I have read this whole thread this morning with growing horror. At first I though you were BU but with the rest of the information you have given I have changed my mind. I still think you are BU but for a different reason. I think that, though meaning well, you are enabling your DSIS to manipulate everyone around her. She is using her illness as a stick to beat you all with and by continuing to facilitate this you are preventing her from having to face up to the true consequences of her disability, whatever they may be. And without admitting this no one can get out of this dreadful situation you are all placed in.
I have not commented before, as I have no experience of epilepsy or the other health issues you are faced with. BUT, what I do have is experience of is my DD, with chronic asthma and various other issues, including mental health. She used her illness (es) over the years, for attention seeking, excuses and nearly drove me to a breakdown. She lied to us, some of her illness was fictitious, some not, but we never knew which. She convinced specialist consultants to perform one, maybe two operations- they can do scans all they like but if a patient is telling them something and they cannot confirm it either way, and they have enough suspicion, they operate-at least in our case they did. It is the same, but opposite of what your DSIs is doing, by not giving enough, or the true information. The doctors, to an extent, go on what they are being told.

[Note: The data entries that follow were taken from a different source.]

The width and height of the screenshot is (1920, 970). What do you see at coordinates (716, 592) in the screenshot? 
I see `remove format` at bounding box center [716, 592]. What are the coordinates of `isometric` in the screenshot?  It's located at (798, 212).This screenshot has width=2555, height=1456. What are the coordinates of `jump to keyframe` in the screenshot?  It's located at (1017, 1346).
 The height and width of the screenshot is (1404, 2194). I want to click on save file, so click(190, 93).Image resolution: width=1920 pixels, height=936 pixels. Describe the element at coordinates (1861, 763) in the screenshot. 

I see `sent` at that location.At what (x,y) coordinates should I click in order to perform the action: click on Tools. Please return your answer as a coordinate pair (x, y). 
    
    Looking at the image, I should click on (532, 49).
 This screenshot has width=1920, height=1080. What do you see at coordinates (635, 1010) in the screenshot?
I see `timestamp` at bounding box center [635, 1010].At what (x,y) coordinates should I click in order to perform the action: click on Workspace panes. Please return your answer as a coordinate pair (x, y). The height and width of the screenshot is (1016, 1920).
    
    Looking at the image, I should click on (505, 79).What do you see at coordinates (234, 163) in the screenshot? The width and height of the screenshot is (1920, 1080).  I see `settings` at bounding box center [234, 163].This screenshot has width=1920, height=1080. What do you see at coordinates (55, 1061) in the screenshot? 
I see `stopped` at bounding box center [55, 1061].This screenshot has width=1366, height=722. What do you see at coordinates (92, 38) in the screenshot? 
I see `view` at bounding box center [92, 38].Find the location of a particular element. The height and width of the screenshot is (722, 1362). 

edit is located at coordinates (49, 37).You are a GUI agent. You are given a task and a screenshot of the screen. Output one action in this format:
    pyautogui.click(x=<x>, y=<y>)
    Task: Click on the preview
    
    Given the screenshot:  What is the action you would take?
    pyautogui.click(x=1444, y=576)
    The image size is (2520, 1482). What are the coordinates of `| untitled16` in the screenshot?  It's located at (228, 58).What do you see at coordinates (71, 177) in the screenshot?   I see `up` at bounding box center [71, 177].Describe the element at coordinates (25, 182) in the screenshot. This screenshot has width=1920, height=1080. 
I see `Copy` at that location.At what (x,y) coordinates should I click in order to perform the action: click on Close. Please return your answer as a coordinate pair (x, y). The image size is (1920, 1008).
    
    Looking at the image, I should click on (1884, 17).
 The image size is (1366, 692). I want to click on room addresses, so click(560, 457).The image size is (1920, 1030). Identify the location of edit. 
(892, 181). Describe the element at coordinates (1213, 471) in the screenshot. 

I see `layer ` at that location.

And because she was my child, I believed her, I fought for her. I sat in more hospitals than I can remember with her crying and swearing she was in pain. I martyred myself and neglected other DCs and my DH, who along with friends, one by one, shook their heads and walked away from her. Everyone could see it but me. Her lies and manipulation got bigger and bigger to control me, and in the end, when she was caught out, I was devastated. Now I'm not suggesting your DSIS illness is wholly fictitious or that she is the same as my DD, DDs primary issues were real, but the stuff that surrounded it was psychological. Separating the two is difficult, as they are both "real" issues.
I had to, for her sake and the rest of my family, step back, and allow her to hit rock bottom. We have the luxury of distance now too, so I cannot, and do not, go running. She is pregnant, having to inject herself every day (lupus something) my heart drops when she phones as I dread it being another problem-I'm not even sure if the lupus thing is true! I fear, when the baby, my grandchild, is born that she will use it and project her issues through it. I pray with all my heart that she won't and that it will be the making of her. I don't know which it will be.
What I am trying to say, is I do understand how hard it is and probably how scared you are. It is like crying wolf. She may be ok left once or twice but what if, once, it is the big seizure, that's serious, and there's no one to help. She is an adult and while you all run around her, she will continue to live in denial about how serious her condition is. This is unrealistic and dangerous. If she is well when she feels like it, but ill when others are, then there is more going on than epilepsy and without forcing her to take steps to at least get a proper diagnosis (i kniw the epilepsy is diagnosed) and treatment she is putting everyone under a great deal of stress and herself, and maybe a baby, in danger. You have to stop this cycle. Go home and care for your own children, and for yourself, because you are not helping your DSIS or anyone else at the moment. I may sound harsh, I have become so, but there are too many likenesses to my DDs behaviour for me not to comment.